Derivation of Homography

H is the Homography matrix, a 3 by 3 matrix that transforms points from one plane to another.

Here, the transformation is between the plane where Z = 0 and the image plane that points get projected onto. The Homography matrix is usually solved through the 4 point algorithm. Essentially, it uses 4 point correspondences from the 2 planes to solve for the Homography matrix.

Once we have the Homography matrix, we can decompose it into translation and rotation of the camera.

Difference between Homography and Fundamental Matrix

Fundamental matrix is also the mapping of the world point between two views but it maps image of a point in one view to an epipolar line in the second view¹. Point on the second view can be on any point on the epipolar line. Since there is a line constraint for the point in the second view it is a rank deficient (=2) matrix unlike in Homography where there are no constraints in either views, which results in a full rank matrix. Fundamental matrix is independent of scene structure unlike Homography which requires all the world points to lie on a plane i.e. Z-Coordinate should be 0. Thus, Homography is a special case of fundamental matrix. Homography is generally used to map a plane to another plane while fundamental matrix is used to calculate depths of scene structure with objects of varying depths.

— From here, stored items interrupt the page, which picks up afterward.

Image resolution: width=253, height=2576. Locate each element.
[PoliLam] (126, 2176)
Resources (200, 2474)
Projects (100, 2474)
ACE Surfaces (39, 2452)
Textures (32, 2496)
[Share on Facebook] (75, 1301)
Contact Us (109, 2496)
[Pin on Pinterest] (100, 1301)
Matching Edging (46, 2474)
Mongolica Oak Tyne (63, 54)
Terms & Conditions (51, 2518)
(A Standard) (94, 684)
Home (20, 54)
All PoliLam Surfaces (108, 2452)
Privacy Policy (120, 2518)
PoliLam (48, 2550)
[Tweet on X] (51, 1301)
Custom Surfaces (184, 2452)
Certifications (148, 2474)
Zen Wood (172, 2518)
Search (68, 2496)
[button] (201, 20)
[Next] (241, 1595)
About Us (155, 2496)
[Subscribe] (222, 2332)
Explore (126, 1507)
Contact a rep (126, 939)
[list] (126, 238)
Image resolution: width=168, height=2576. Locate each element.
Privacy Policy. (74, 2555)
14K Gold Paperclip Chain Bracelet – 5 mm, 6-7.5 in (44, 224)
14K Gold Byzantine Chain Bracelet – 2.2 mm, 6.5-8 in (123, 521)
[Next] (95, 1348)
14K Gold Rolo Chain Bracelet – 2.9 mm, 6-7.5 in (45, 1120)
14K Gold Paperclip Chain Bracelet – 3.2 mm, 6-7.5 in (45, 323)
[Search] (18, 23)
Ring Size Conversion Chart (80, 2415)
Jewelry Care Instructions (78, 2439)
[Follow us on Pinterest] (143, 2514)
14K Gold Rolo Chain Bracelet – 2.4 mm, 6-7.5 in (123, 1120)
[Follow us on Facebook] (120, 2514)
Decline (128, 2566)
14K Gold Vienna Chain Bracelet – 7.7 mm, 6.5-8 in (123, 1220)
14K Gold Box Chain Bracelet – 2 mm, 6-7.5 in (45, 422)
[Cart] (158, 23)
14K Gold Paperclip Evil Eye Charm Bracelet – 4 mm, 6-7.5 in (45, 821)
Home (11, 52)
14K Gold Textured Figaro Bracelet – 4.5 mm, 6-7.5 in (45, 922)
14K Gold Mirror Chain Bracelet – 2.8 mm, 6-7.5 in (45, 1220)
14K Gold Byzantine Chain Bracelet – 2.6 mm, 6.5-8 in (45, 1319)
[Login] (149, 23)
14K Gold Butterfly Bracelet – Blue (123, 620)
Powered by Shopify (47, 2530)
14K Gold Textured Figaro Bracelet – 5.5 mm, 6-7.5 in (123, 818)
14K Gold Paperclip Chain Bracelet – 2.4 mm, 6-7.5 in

Homography for Visual Localization

Advantages

Using Homography is far simpler than other algorithms because of how straightforward and more intuitive it is. Other approaches that utilize the Fundamental or Essential matrix require complicated algorithms and more effort to implement.

Disadvantages

Since Homography is only possible when the Z coordinate equals 0, it only works in scenarios where the desired target lies on a plane. Otherwise, other approaches are necessary to localize such as Epipolar Geometry which does not have such constraints.

This article gave a conceptual overview to pinhole camera model, fundamental matrix, its decomposition into camera extrinsic and intrinsic matrices, Homography matrix, its difference from projection matrix and its advantages and disadvantages for visual localization.